The sunlight was brutal. Li Kuiyi gripped Fang Zhixiao’s hand tightly, letting the crowd press them back and forth, like a small boat drifting at the mercy of the current.
The voices around them surged and crested. The truth was, “romance between students” was old news — although the school kept a strict watch, the restless energy of youth was like bamboo shoots after rain, impossible to contain by pressure alone. What wasn’t allowed in the open simply happened in secret, and every class had its share of covert couples. What really drew everyone’s attention in this particular notice were the words: “inappropriate conduct in the corridor.”
What, in the context of students, counted as “inappropriate conduct”? Holding hands? An embrace? A kiss? Something more? Or—
The deliberate vagueness of the phrasing left everything wide open to the imagination.
And that imagination was, without question, malicious.
“Are the younger students really this bold these days?” a boy ahead of them laughed to his friend. “School’s barely started and they’re already at it — in the old lab building, no less.”
His friend laughed back. “Young people just can’t control themselves!”
“Ha — you’d better specify which area of self-control you mean.”
“Don’t act innocent.” That boy smirked, then lowered his voice conspiratorially: “I’m telling you, I just watched this video a couple days ago — they were in a school corridor, and the girl was doing this thing to the guy where she—”
Li Kuiyi felt a dull roar filling her head, like a hundred filthy flies circling her ears.

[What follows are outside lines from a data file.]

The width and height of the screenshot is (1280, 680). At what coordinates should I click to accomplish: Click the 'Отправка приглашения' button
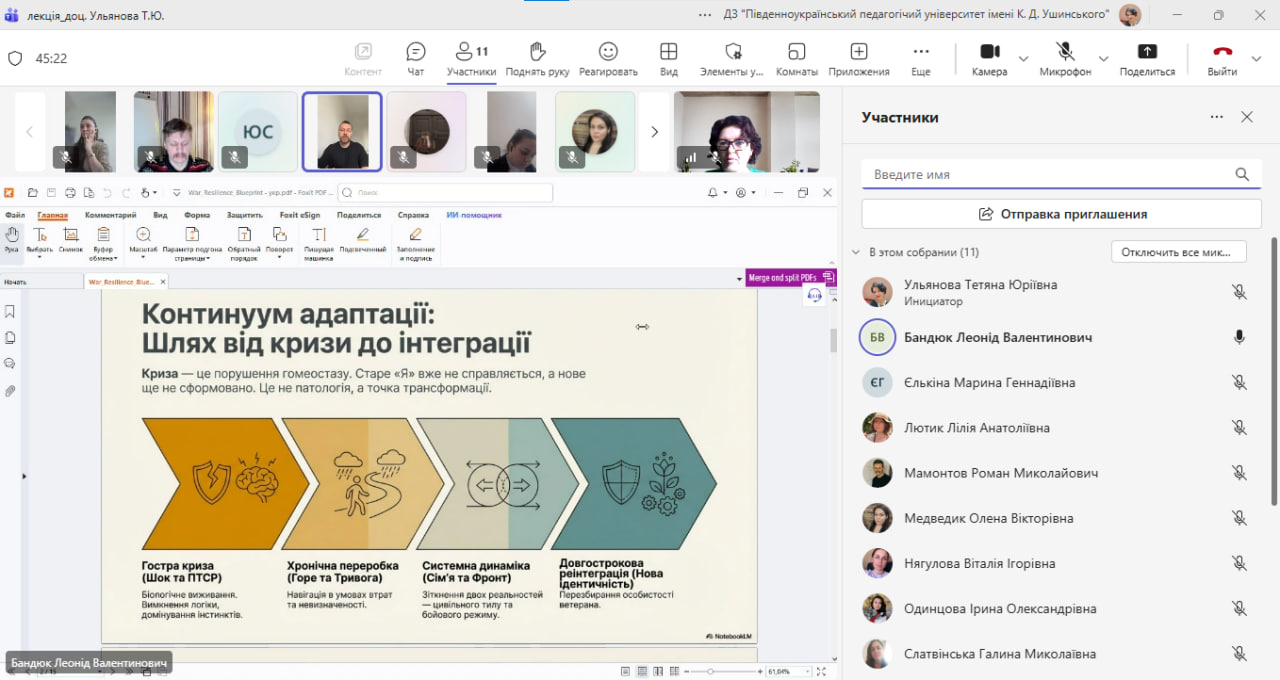(1061, 214)
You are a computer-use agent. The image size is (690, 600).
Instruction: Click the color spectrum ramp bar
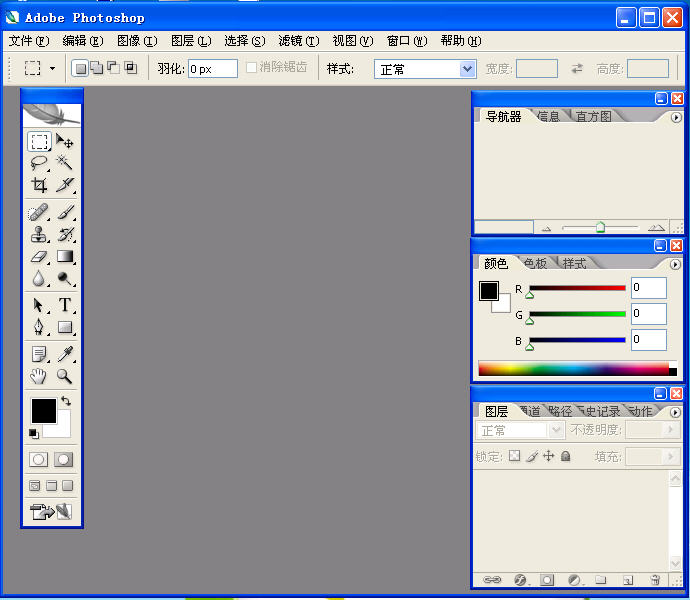[573, 369]
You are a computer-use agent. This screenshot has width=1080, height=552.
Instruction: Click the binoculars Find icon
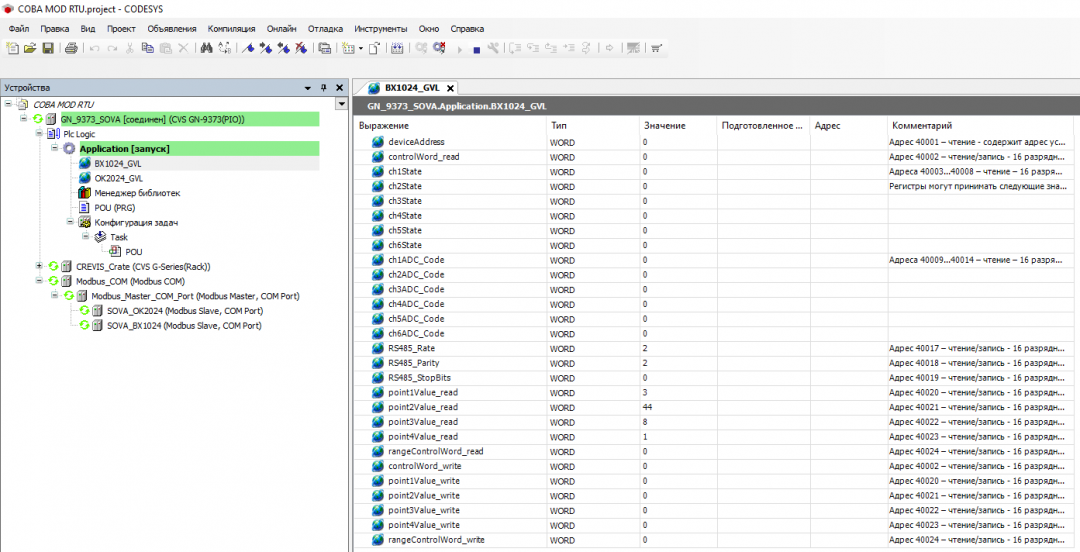click(206, 48)
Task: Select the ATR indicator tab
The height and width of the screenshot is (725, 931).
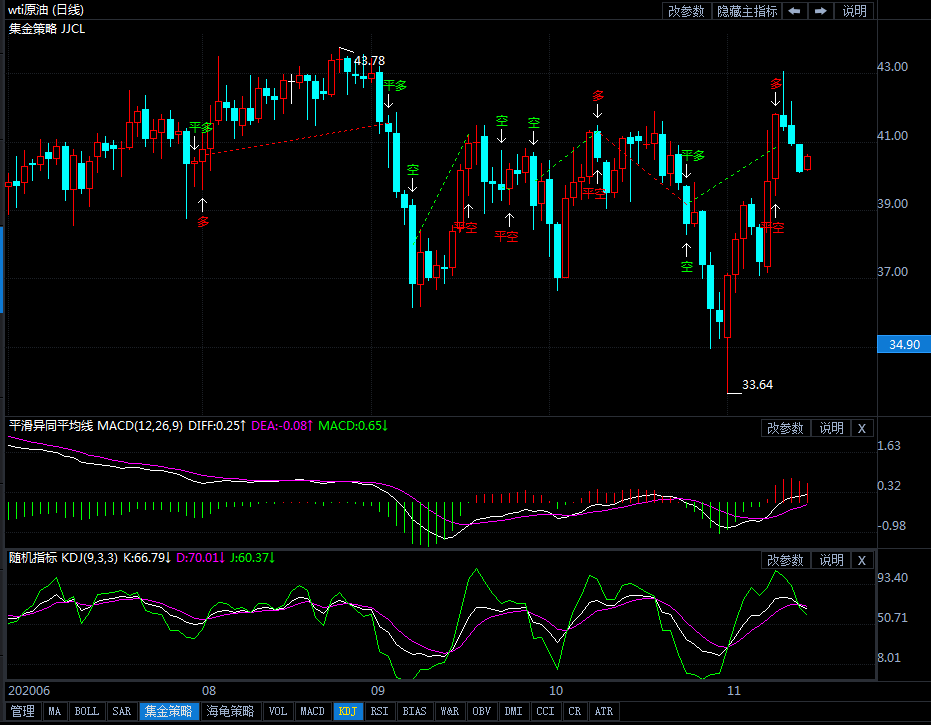Action: (x=603, y=711)
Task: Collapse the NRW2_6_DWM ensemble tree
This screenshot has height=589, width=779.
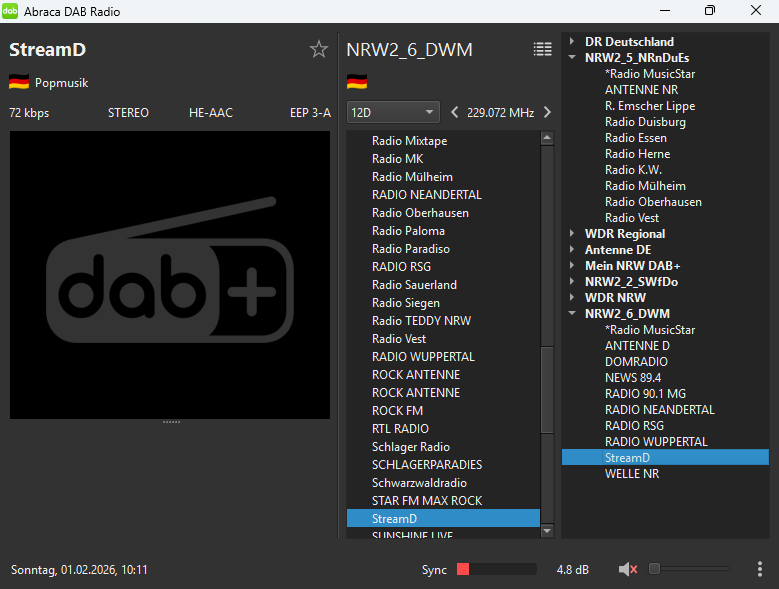Action: pyautogui.click(x=572, y=314)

She clenched her teeth and said, in a conversational tone designed to carry: “People with dirty minds see filth in everything.”

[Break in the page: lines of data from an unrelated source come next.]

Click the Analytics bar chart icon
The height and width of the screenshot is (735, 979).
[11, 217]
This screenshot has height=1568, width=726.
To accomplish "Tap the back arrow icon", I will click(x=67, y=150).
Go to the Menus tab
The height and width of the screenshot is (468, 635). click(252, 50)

Not loudly. Not loudly at all. Just enough that everyone nearby could hear.
The two boys stiffened and turned around.
Li Kuiyi looked back, steady and unafraid.
Fang Zhixiao, who had obviously caught every word of their conversation too, followed immediately: “Exactly. Has anyone told you that people who talk like this in public deserve terrible things to happen to them?”
Both boys flushed with rage, fists tightening. “Who do you think you’re talking to?”
Li Kuiyi said mildly, “Anyone who said what you said knows perfectly well who this is aimed at.”
Not that there was much to fear — there were security guards stationed just two steps away at the school gate. Let them try something.
The two boys faltered. This was still this school — fighting on school grounds was grounds for expulsion, and they were already in their final year. They couldn’t afford that kind of trouble.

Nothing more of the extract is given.